(DATA EXTRACT begins)
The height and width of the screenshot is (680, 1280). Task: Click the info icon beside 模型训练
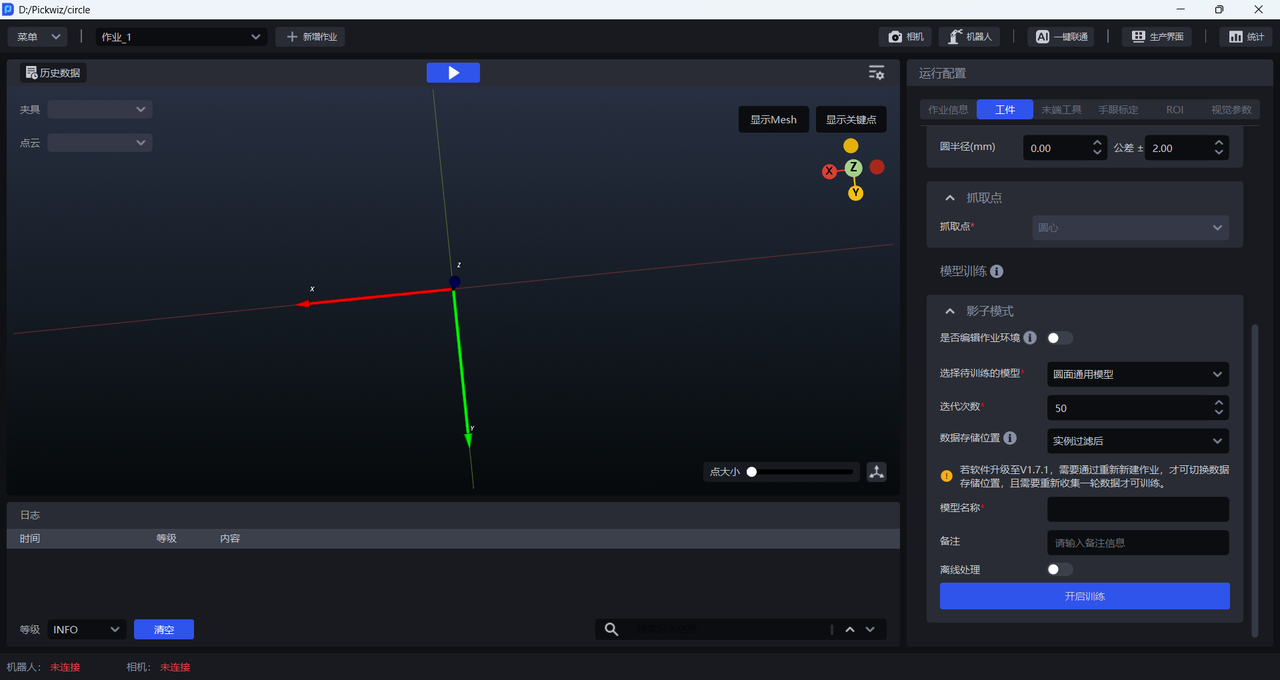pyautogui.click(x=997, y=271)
(DATA EXTRACT ends)
(DATA EXTRACT begins)
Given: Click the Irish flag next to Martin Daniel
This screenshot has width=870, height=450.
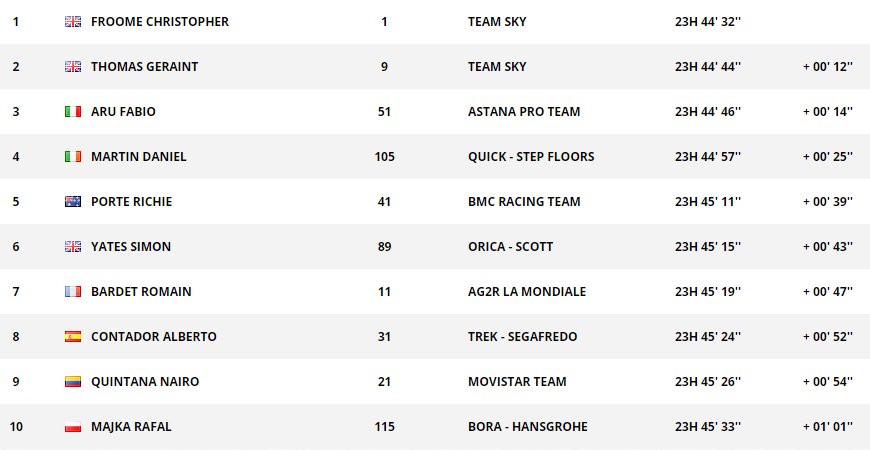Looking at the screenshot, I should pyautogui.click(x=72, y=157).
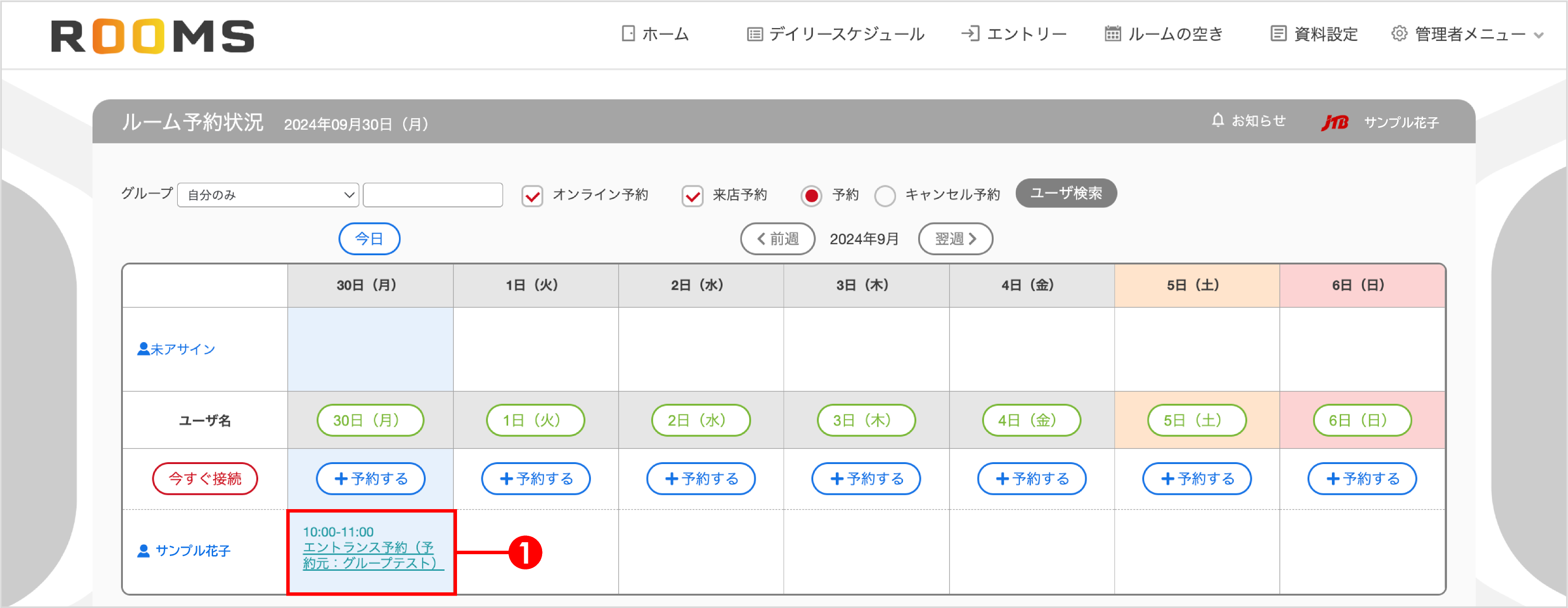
(DATA EXTRACT ends)
(DATA EXTRACT begins)
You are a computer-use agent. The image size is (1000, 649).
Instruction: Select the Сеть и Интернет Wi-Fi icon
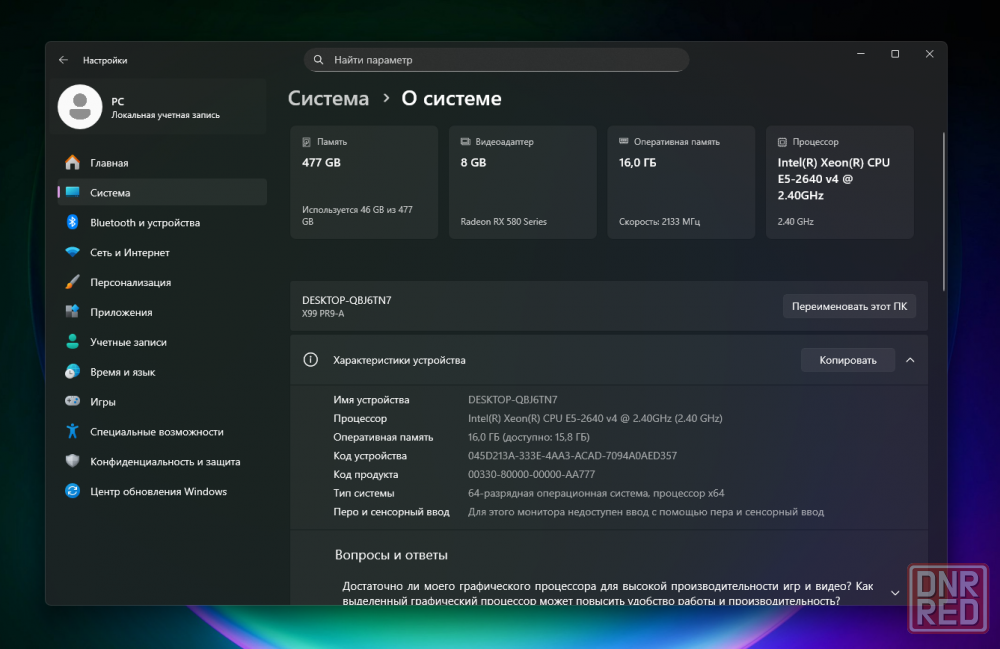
(DATA EXTRACT ends)
Extract the lines of the preceding material that run from the line with "You are a computer-use" through the line with "Instruction: Select the", inclusive, reproducing them exactly and adding nothing.

EXPECTED ANSWER:
You are a computer-use agent. The image size is (1000, 649).
Instruction: Select the Сеть и Интернет Wi-Fi icon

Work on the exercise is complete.